James Ihaka

James Ihaka is a Herald reporter based in Hamilton.

Pregnant teen's letter draws praise

Pregnant 15-year-old overwhelmed by support, though some people have criticised her.

Georgia Hageman. Photo / Supplied by Facebook
Georgia Hageman. Photo / Supplied by Facebook

A young mother-to-be has been overwhelmed with support for a letter she wrote about being a pregnant teenager and says having a baby won't derail her career plans or overseas travel plans.

Georgia Hageman's open letter in the Weekend Herald about her pregnancy sparked an outpouring of support - and some criticism.

The 15-year-old is 36 weeks pregnant and is expecting a boy, Mason.

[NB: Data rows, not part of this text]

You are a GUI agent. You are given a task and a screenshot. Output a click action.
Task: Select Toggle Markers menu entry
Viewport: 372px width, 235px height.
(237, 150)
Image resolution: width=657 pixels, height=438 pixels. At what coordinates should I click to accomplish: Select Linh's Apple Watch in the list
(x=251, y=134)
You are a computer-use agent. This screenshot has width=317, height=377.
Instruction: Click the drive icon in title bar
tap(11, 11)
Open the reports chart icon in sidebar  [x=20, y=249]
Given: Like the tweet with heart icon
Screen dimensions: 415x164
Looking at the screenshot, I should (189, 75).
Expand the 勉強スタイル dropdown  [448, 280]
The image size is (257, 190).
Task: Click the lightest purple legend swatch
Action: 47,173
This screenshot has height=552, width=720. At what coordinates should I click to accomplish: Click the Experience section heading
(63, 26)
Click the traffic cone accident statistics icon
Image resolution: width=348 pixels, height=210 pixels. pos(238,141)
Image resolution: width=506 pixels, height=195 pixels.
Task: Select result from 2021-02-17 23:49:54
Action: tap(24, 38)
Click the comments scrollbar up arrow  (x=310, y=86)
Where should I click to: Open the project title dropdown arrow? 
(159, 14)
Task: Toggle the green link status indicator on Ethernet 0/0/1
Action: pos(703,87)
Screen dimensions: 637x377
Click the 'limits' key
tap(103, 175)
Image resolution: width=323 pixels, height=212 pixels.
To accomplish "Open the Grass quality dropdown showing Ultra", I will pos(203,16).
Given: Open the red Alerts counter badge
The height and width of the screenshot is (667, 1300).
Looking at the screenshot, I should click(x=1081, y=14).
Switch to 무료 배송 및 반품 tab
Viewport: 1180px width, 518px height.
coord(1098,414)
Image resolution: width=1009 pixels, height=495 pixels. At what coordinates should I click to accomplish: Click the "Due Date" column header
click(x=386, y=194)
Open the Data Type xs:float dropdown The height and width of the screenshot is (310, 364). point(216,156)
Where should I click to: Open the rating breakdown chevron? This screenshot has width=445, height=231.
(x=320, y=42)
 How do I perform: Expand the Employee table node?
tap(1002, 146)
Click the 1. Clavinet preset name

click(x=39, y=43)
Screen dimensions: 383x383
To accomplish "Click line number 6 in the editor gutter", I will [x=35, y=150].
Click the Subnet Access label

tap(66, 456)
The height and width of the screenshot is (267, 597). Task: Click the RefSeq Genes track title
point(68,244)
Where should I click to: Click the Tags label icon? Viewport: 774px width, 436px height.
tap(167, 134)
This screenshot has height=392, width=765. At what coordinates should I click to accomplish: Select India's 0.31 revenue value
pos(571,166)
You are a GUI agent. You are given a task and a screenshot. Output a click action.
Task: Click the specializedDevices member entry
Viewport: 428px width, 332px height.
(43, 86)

Yesterday, Georgia said she had been overwhelmed with support via Facebook messages that were positive and reassuring. There were also a few from people who didn't agree with her situation.

Read more:
Georgia Hageman: My life as a pregnant teenager
Family backs pregnant tell-all teen

"There have been other teenagers who have contacted me somehow and it's a reassuring feeling to know I'm not alone and how I'm feeling is normal," she said.

"It's a positive feeling to know I've been able to help girls in my situation because when I was going through this I felt very alone and I couldn't relate to anyone because I didn't know anyone who had been in my situation and I didn't really have the strength to approach people."

Georgia's story was viewed by close to 400,000 people on the Herald's Facebook page, and more than 100,000 read it on the Herald's website. It was the Herald's most-read story of the week on Facebook.

Georgia's father, Rob, wrote on Facebook: "Georgia made a mistake, she knows that but she made an informed decision to keep her baby. There is a little more to this than meets the eye, and certainly a lot more to this beautiful young lady. As her dad I am incredibly proud of her having the courage to speak out ..."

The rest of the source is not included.